La segunda discriminación es la vivienda. Se vive todavía en casas con pintura con plomo, tuberías con plomo, asbestos. En un estudio de la ciudad elaborado en 2007 se encontró que más de un 33 por ciento de los jóvenes tenía niveles elevados de plomo en la sangre, porque la distribución de la vivienda obliga a las personas a vivir en casas pobres y eso tiene un impacto en la salud.
Más aún, el Departamento de Agricultura de los Estados Unidos ha creado un sistema de medición llamado Desierto de Nutrición, que ubica áreas donde no hay acceso a comida fresca, carne, vegetales y frutas; e identifica los radios de entre 10 y 20 millas donde no hay acceso a esos alimentos sin tener auto. Y como no hay transporte público, eso crea un problema.

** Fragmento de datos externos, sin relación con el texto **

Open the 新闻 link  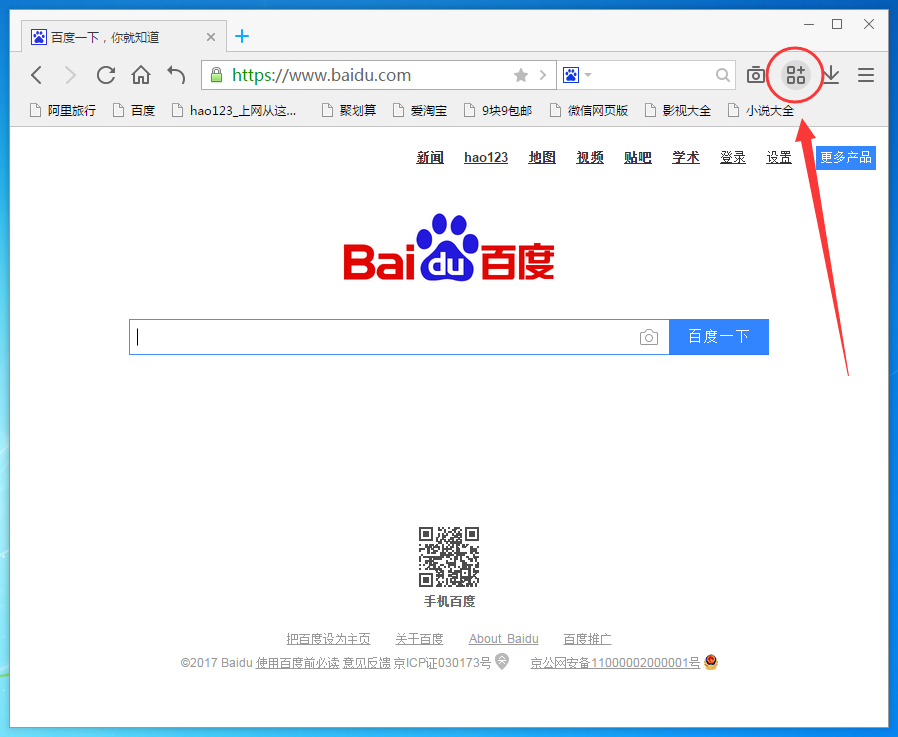point(430,158)
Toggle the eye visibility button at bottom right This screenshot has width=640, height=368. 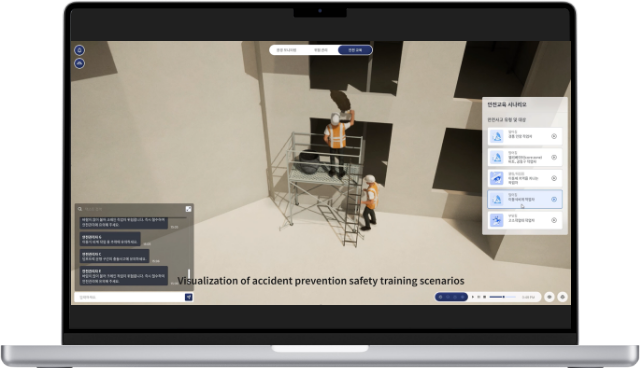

Saginaw tiene tres de estos desiertos de nutrición, que quiere decir que ahí hay tres partes de la población que no tiene acceso a esos productos y las personas se tienen que ir de la ciudad. Eso, aunado a la pobreza, el desempleo y la falta de transporte público, crea un serio problema. De tal cuenta que en Saginaw la mayoría de los jóvenes consumen su comida en tiendas como el Oxxo, Taco Bell y MacDonals; esa es la comida diaria que consumen. Además, como Saginaw tiene menos de 200 mil habitantes, el gobierno retiró los recursos para que los alumnos comieran en las escuelas.

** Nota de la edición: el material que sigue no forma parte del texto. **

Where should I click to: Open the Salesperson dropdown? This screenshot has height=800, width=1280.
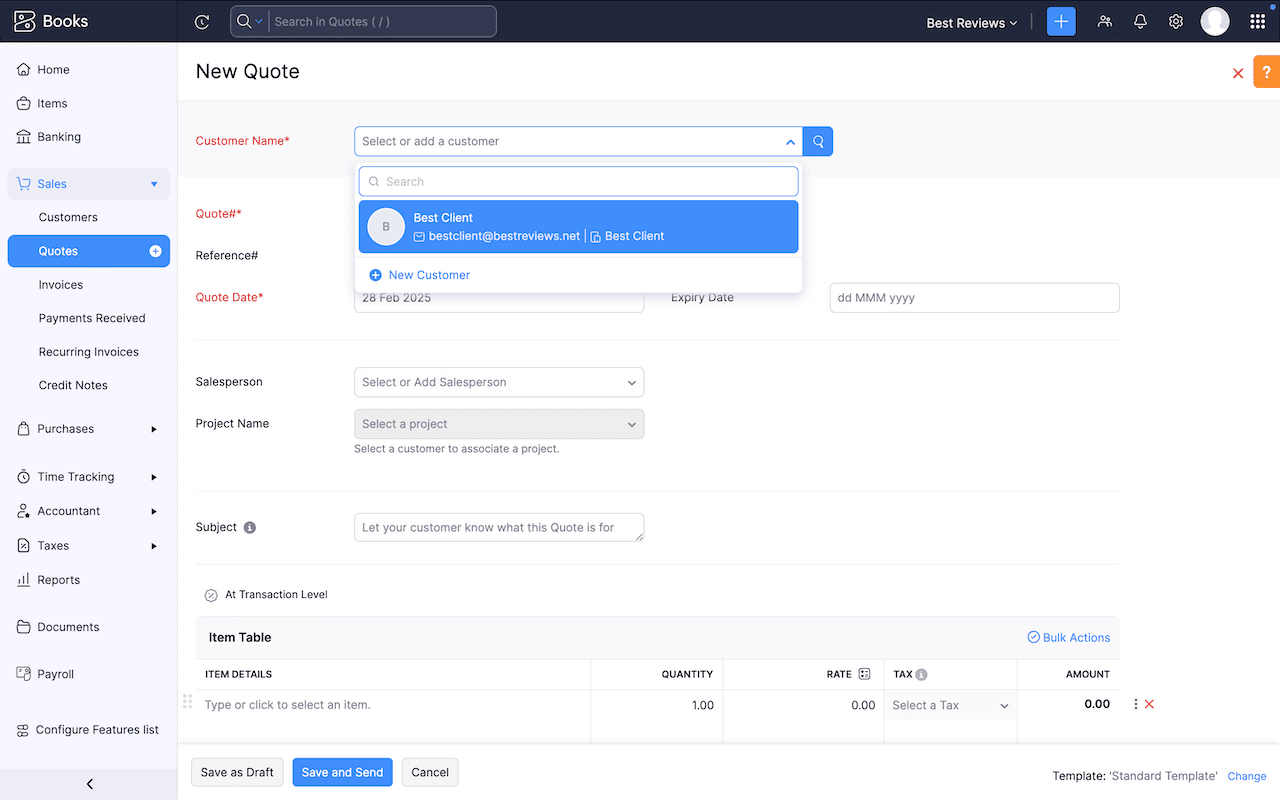coord(499,382)
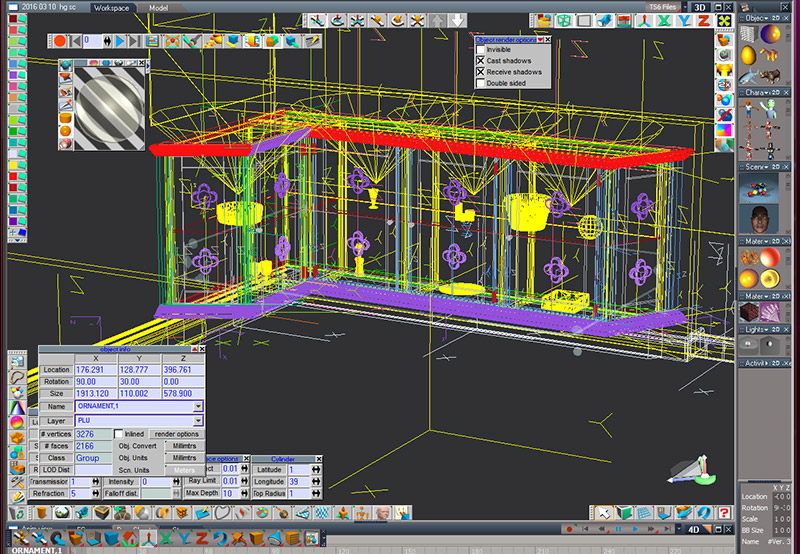Screen dimensions: 800x554
Task: Click the white down arrow hierarchy icon
Action: pyautogui.click(x=457, y=20)
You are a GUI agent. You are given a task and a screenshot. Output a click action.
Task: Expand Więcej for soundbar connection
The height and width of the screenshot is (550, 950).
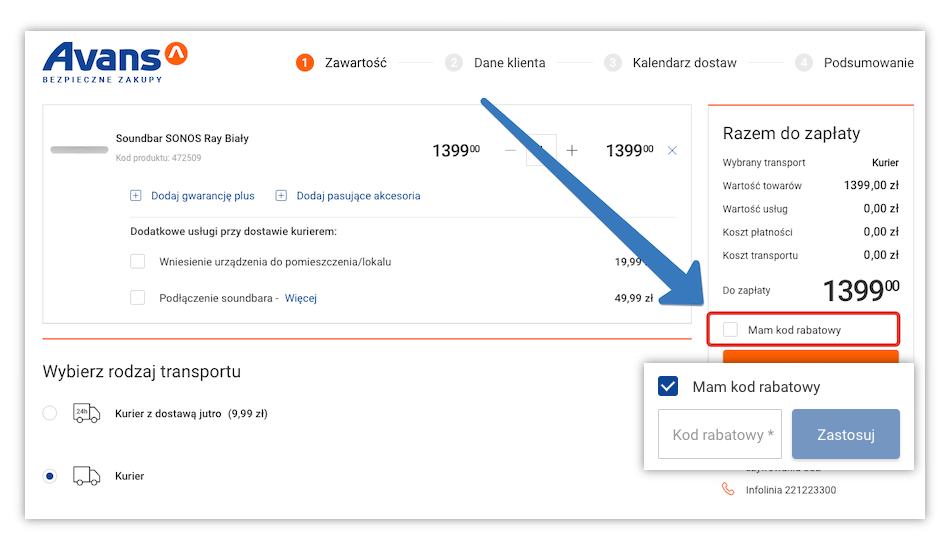point(301,298)
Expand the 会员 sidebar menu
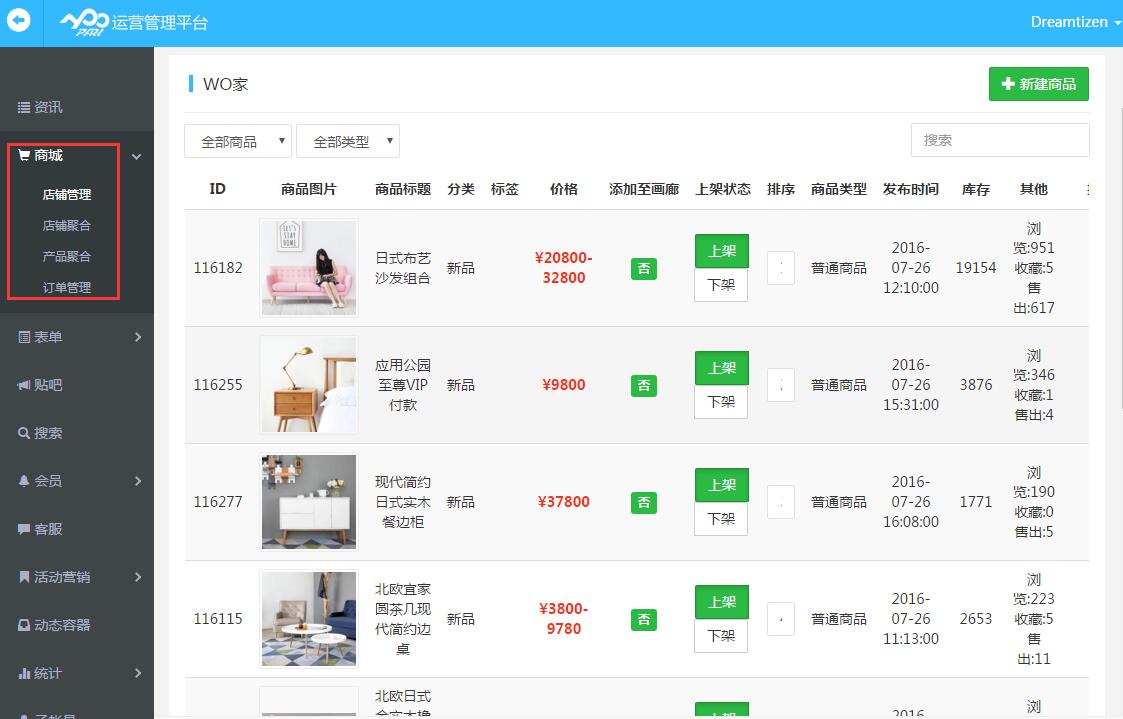Image resolution: width=1123 pixels, height=719 pixels. coord(77,481)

Por eso la tasa mortalidad infantil, que en raza negra es del 9.2 por cada cien mil personas. Un índice que compara a Saginaw con los países más pobres del mundo. Mientras que un 2.9 por cada cien mil personas es de raza blanca, que coloca a esa ciudad las más avanzadas el mundo. “Eso quiere decir que hay una diferencia inmensa entre las razas en mortalidad infantil”.
La comunidad
Joshua J. Ode relata que en las conversaciones que sostuvieron con miembros de la comunidad se dieron cuenta que no habían evaluado sus percepciones. “Fue cuando tuvimos que cambiar el estudio, para saber qué consideraban ellos como un problema. Nosotros consideramos la obesidad y la mortalidad infantil como dos de los principales problemas. Pero como la comunidad estaba acostumbrada a ver esos casos, no pensaban que era un problema. Era una cuestión muy difícil.
“De lo que también nos dimos cuenta es que las personas que les presentábamos las encuestas, se llevaban el cuestionario y lo contestaban. Les dábamos cinco dólares, pero no les importaba eso, sino que nuestros estudios sirvieran para que hubiera servicios de salud en la comunidad. Eso era muy importante para ellos”.
Joshua J. Ode confiesa que, desde su propia perspectiva, “nosotros pensábamos en cosas como la felicidad, la buena salud, acceso a parques para montar bicicleta. Pero la comunidad veía el desempleo, el costo de problemas de salud, la inseguridad. Descubrimos la diferencia de lo que la comunidad ve y lo que nosotros vemos.
“Nos podemos regresar a los tiempos de Dependency Theory en Latinoamérica, entre la dominación y colonización, que tiene la misma conclusión: cómo es nuestra calidad de vida y cómo es percibida en nuestra comunidad. Muchas veces nosotros vemos empleos, buenas casas, una vida cómoda. Pero a veces una comunidad tiene otra interpretación de la calidad de vida”.
Lo cierto es que “las comunidades tienen el poder para cambiar sus propios problemas. Nosotros a veces vemos eso y decimos que no es bueno, que sólo nosotros somos buenos para resolverlos».